VGG16 put forward deeper architecture involving a network than the AlexNet, entailing 13 convolutional layers and the¿ree fully  conected layers- which total up to 16 learnable layers. The main contribution of the VGG16 training process is that the small size (3*3) convolutional filters are used across the network whitout variation. This strategy proved than an aggregate or series of small filters is capable of a higher performance than 7x7 filters. The network has a plain and homogeneous structure  an this helps the creation as well as the expansion of the network. To bring about spatial dimensionality reduction, the insertion of Max pooling layers at the end of some convolutional blocks is done. Though VGG16 met better accuracy and depth unlike AlexNet, it is also slow and consumes more memory because it has more paarameters than AlexNet.
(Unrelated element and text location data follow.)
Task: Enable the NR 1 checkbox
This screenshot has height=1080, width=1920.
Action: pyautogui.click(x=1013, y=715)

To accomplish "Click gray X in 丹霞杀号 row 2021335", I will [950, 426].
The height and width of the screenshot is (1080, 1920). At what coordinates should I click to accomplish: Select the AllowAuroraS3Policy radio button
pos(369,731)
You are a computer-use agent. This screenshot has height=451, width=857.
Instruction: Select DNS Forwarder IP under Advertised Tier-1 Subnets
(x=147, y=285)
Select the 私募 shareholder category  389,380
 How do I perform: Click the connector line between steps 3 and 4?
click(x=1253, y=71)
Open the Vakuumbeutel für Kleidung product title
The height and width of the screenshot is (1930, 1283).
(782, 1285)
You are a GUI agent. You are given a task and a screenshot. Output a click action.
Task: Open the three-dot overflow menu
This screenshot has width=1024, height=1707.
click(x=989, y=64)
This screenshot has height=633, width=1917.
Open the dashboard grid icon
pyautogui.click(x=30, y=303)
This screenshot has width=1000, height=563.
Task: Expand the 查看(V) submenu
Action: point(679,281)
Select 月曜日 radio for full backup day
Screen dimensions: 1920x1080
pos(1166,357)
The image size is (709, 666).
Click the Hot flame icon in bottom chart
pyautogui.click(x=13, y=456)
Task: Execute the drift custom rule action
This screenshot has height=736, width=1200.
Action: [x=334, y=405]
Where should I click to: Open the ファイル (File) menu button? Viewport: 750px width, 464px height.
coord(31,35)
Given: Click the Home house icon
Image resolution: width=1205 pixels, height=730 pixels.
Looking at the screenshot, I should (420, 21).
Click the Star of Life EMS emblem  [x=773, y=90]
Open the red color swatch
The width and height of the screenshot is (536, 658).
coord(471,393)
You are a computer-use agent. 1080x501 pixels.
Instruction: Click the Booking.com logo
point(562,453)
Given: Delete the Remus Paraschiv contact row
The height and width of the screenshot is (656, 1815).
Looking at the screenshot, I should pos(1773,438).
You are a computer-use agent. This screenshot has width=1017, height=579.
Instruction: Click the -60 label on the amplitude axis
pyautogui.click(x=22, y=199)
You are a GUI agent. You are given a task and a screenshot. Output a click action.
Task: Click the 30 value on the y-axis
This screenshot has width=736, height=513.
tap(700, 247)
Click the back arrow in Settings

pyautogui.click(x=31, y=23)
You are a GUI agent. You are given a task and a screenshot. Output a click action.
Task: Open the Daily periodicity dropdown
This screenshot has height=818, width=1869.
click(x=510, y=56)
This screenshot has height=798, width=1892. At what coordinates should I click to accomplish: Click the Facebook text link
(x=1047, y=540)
### 【Problem 10】Calculation of output size and number of parameters

In [4]:
# Problem 10: Calculation of output size and numbers of parameters
def compute_conv_output_and_parameters(H_in, W_in, C_in, kernel_size, C_out, stride=1, padding=0):
    kh, kw = kernel_size

    # Output dimensions
    H_out = (H_in + 2 * padding - kh) // stride + 1
    W_out = (W_in + 2 * padding - kw) // stride + 1

    # Parameters per filter: C_in * kh * kw, plus 1 bias per output channel
    params_per_filter = C_in * kh * kw + 1
    total_params = params_per_filter * C_out

    return (H_out, W_out, C_out), total_params

# 1. Input: 144x144x3, Filter: 3x3, 6 filters, stride=1, padding=0
out1, params1 = compute_conv_output_and_parameters(144, 144, 3, (3, 3), 6)
print("Layer 1 Output: ", out1, "Params: ", params1)

# 2. Input: 60x60x24, Filter: 3x3, 48 filters, stride=1, padding=0
out2, params2 = compute_conv_output_and_parameters(60, 60, 24, (3, 3), 48)
print("Layer 1 Output: ", out2, "Params: ", params2)

# 3. Input: 20x20x10, Filter: 3x3, 20 filters, stride=2, padding=0
out3, params3 = compute_conv_output_and_parameters(20, 20, 10, (3, 3), 20, stride=2)
print("Layer 1 Output: ", out3, "Params: ", params3)

Layer 1 Output:  (142, 142, 6) Params:  168
Layer 1 Output:  (58, 58, 48) Params:  10416
Layer 1 Output:  (9, 9, 20) Params:  1820


###【Problem 11】(Advanced assignment) Survey on filter size

**Why 3x3 filters are commonly used instead of larger ones such as 7x7**

The use smaller-sized convolutional filters, e.g., 3x3 rather than large convolutional filters, e.g., 7x7, is a common convention of the  recent CNN architectures due tomultiple reasons. First, residual stacking with several layers composed of 3x3 is more non-linear to the network. The activation functions occur after each layer, thus with three 3x3 layers more activation operations can be performed than with one 7x7 layer, and in this away deeper and expressive networks are possible. Secondly, 3x3 filters have better usage of parameters. As an example, that 7x7 convolutional layer with input and output channels, C would have 49C 2 parameters, but with three convolutional layers of three pixels in size stacked on top of each other, we need only 27C 2 parameters a little more tanh half. The three 3x3 layers were keeping only 7x7 fields of influence despite the reduced parameter number effectively, the network would be able to comprehend the same spatial information with the benefit of marginally more learning capabilities and less computations.

**The effect of a 1x1 filter with no height or width direction**

This convolution filter fails to extract spatial information because height has a value of one and also the width. Rather, it acts on the channel dimension instead and has the effect of instantaneously performing a fully conected layer on every pixel position in the image. Primary applications of 1x1 filters are: reducing dimensionality of the input, e.g. reducing the number of channels prior to undergoing a more expensive computation-wise convolution and embedding the network with additional depth whitout expanding it spatially. Further, learning non-linear combination in the feature channels can be done using 1 by 1 convolutions. The idea was conceived in the Network-in-Network (NIN) architecture and it has been successfully implemented by GoogLeNet (Inception), in which it was instrumental to reduce the depth of the networks and improve efficiency.